Aus Sicherheitsgründen wird die Masse dadurch auf Erdpotential gezogen. Ich hole nicht weit aus und antworte damit dass andernfall es zu unerwünschten Bewegungen kommen könnte.


----------



## Unregistrierter gast (18 Dezember 2006)

Antonio schrieb:


> Aus Sicherheitsgründen wird die Masse dadurch auf Erdpotential gezogen. Ich hole nicht weit aus und antworte damit dass andernfall es zu unerwünschten Bewegungen kommen könnte.


Genau. 
Wird nicht geerdet, ist ein Isolationswächter erforderlich.


----------



## Richywin (18 Dezember 2006)

das stimmt nicht ganz im regelfall wird einer der sekundäranschlüsse geerdet ohne diese erdung ist eine isolationsüberwachund vorzusehen.
Meine Frage ist wieso die erdung ?


----------



## Antonio (18 Dezember 2006)

Grundlagen der Elktrotechnik: Wenn du die Masse nicht erdest, könnte es durch einen Erdschluss an Plus, vorkommen, dass du damit den "Plus" auf Erdpotential ziehst. In den Fall hättest du folgende Konstellation: Plus=0V, Minus=-24V, da du durch den Erdschluss den Plus auf Erdpotential gezogen hast,hoffe bis hier alles Klar.
Im FAlle von eine 2en Erdschluss z.B an A1 von deinen Schutz würde die Spule anziehen, deshalb die unerwünschte Bewegung.


----------



## Richywin (18 Dezember 2006)

also ist die erdung dafür da das sich die sps bei einen zweiten erdschluss sich nicht selbsträndig macht. Alles klar danke für die antwort

Gruß 
Richy


----------



## Antonio (18 Dezember 2006)

gern geschehen:-D


----------



## Markus (18 Dezember 2006)

die erdtrennklemme deshalb damit man diese verbindung zur fehlersuche (zb bei einem erdschluss) trennen kann.


----------



## Onkel Dagobert (19 Dezember 2006)

Ganz allgemein,

durch die Erdung wird eine Erkennung des Fehlerfalls "Erdschluss" durch Kurzschluss oder Überstrom ermöglicht. Besser, aber auch kostenintensiver ist eine Isolationsüberwachung. Mit dieser werden auch sehr geringe Isolationsfehler erkannt.


Gruss, Onkel


----------



## Dumbledore (4 Januar 2007)

man sollte vielleicht noch hinzufügen dass manche Geräte es gar nicht mögen wenn sie an nicht (oder falsch) geerdeter Steuerspannung betrieben werden, obwohl sie laut Datenblatt durchaus potentialfrei sein sollen. Mir ist dies z.B. bei einem Metronix Servoumrichter ARS2102 passiert, der danach unerklärliche Fehlfunktionen zeigte. Saubere Erdung der Steuerspannung (- an Erde) löste schlagartig alle Probleme.

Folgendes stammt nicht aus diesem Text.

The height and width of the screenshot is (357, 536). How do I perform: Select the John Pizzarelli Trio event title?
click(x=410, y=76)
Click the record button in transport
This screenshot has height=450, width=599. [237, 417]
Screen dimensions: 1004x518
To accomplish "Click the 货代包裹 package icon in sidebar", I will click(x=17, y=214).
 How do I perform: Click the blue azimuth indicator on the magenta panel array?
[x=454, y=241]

Gruss Michael aka Dumbledore


----------



## E-Michl (12 Januar 2010)

Hallo.

Das PELV (Schutzkleinspannung) geerdet wird ist schon klar.

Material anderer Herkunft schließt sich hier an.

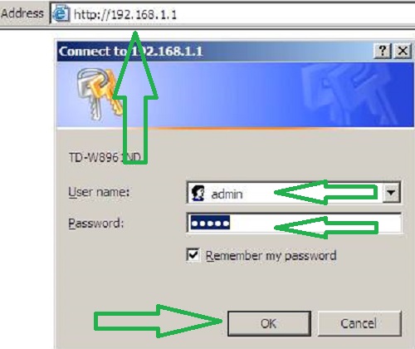
Task: Click the user avatar icon beside admin
Action: 198,193
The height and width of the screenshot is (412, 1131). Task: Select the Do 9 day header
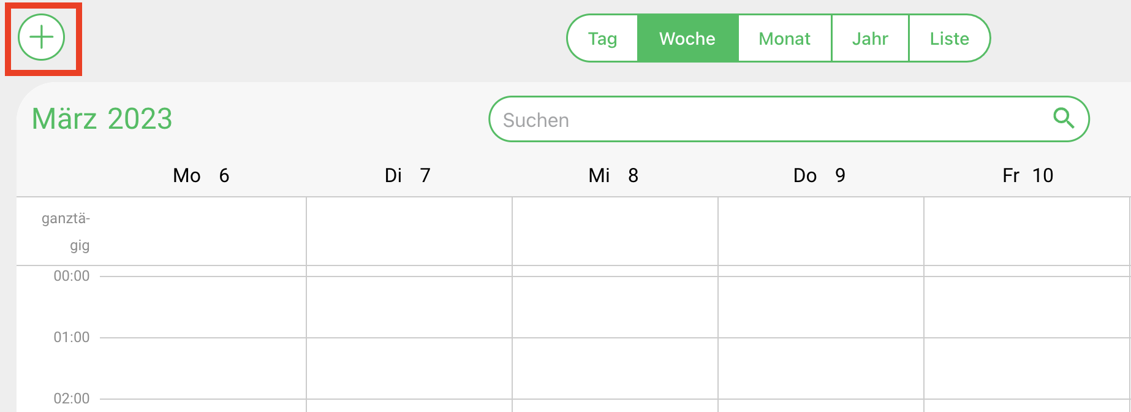pyautogui.click(x=819, y=176)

Steht irgendwo, dass eine Erdtrennklemme verwendet werden muss,
oder reicht auch wenn eine Drahtbrücke zwischen
0V (L-) und PE vorhanden ist.

Wenn eine Drahtbrücke reicht, muss die dann grün-gelb oder dunkelblau sein?


----------



## knabi (12 Januar 2010)

Drahtbrücke reicht aus. Farbe ist ganz klar grün-gelb, da Schutzfunktion.

Gruß

Holger


----------



## bimbo (17 Januar 2010)

Wenn in einem Schaltschrank Erde ist, sollte diese schnellstens entfernt werden, es könnte sonst die Funktion beeinträchtigen!  *ROFL*


----------



## rostiger Nagel (18 Januar 2010)

*Ich komme eben vom lachen aus dem Keller....*



bimbo schrieb:


> Wenn in einem Schaltschrank Erde ist, sollte diese schnellstens entfernt werden, es könnte sonst die Funktion beeinträchtigen!  *ROFL*



Hallo bimbo,
herzlich willkomen im "SPS-Forum" und vielen dank
das du gleich am ersten Tag hier aufräumen willst
http://www.sps-forum.de/showthread.php?t=32684&page=4
sehr lobenswert, aber dann verschone uns auch mit
so sinnlosen Beiträgen, ansonsten weiter so 

Gruß Helmut


----------



## vierlagig (18 Januar 2010)

Helmut_von_der_Reparatur schrieb:


> Hallo bimbo,
> herzlich willkomen im "SPS-Forum" und vielen dank
> das du gleich am ersten Tag hier aufräumen willst
> http://www.sps-forum.de/showthread.php?t=32684&page=4
> ...



vorallem, wenn du [bimbo] es nötig hast, den selben, misslungenen gag zweimal bringen zu müssen um überhaupt ein wenig wirkung zu erzielen...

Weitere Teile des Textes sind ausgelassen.